I was asked whether I thought the US government would take physical action against him if he tried to go to Latin America or even force his plane down. That's when I said that doing so would be completely counter-productive given that - as has been reported before - such an attack could easily result in far more disclosures than allowing us as journalists to vet and responsibly report them, as we've doing. As a result of the documents he has, I said in the interview, the US government should be praying for his safety, not threatening or harming it.

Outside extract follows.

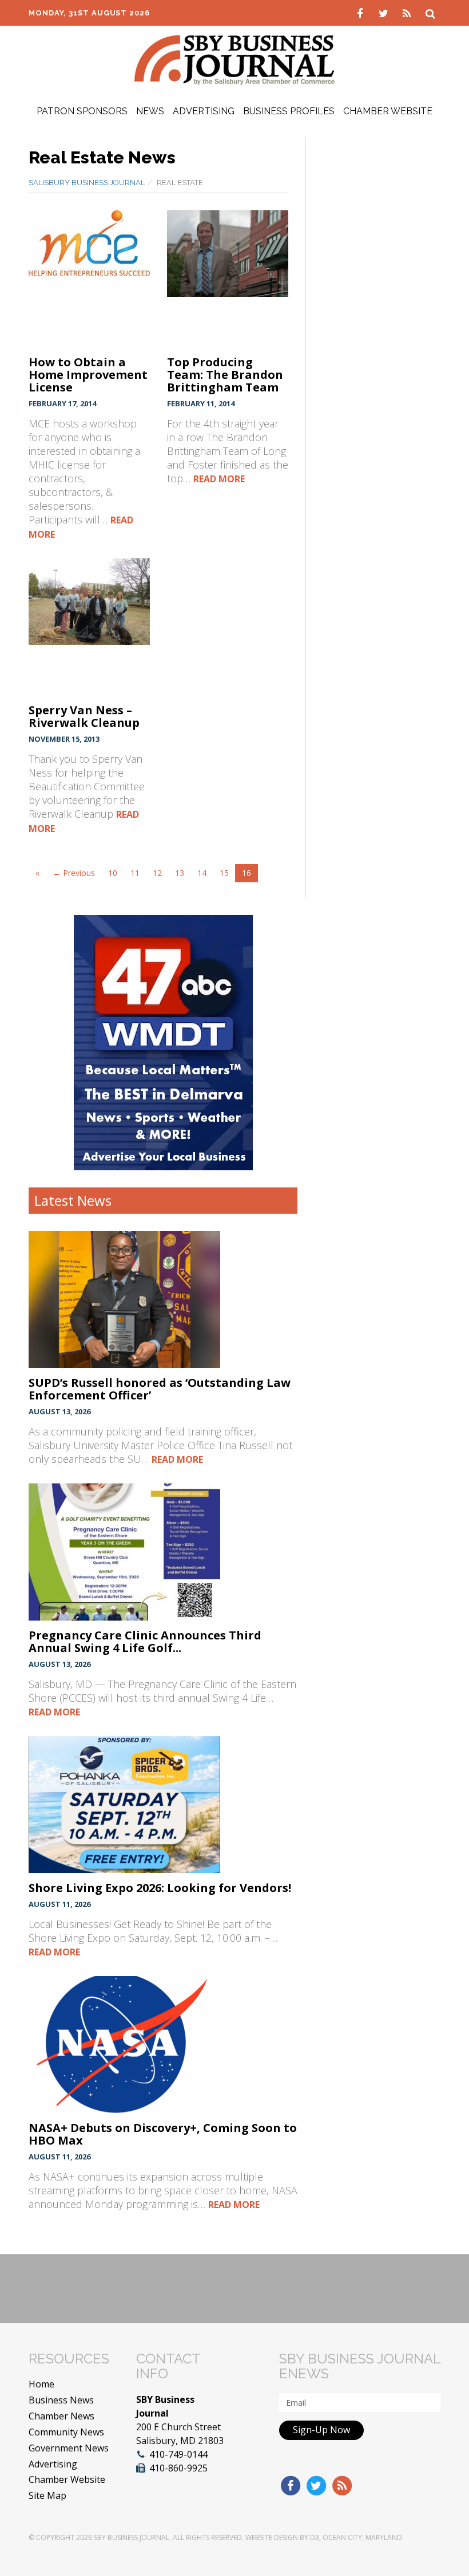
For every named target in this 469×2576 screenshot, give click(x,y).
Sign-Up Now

That has nothing to do with me: I don't have access to those "insurance" documents and have no role in whatever dead man switch he's arranged. I'm reporting what documents he says he has and what precautions he says he has taken to protect himself from what he perceives to be the threat to his well-being. That's not a threat. Those are facts. I'm sorry if some people find them to be unpleasant. But they're still facts.
 He the attempts to walk this back:
This "threat" fiction is just today's concoction to focus on anything but the revelations about US government lying to Congress and constitutionally and legally dubious NSA spying.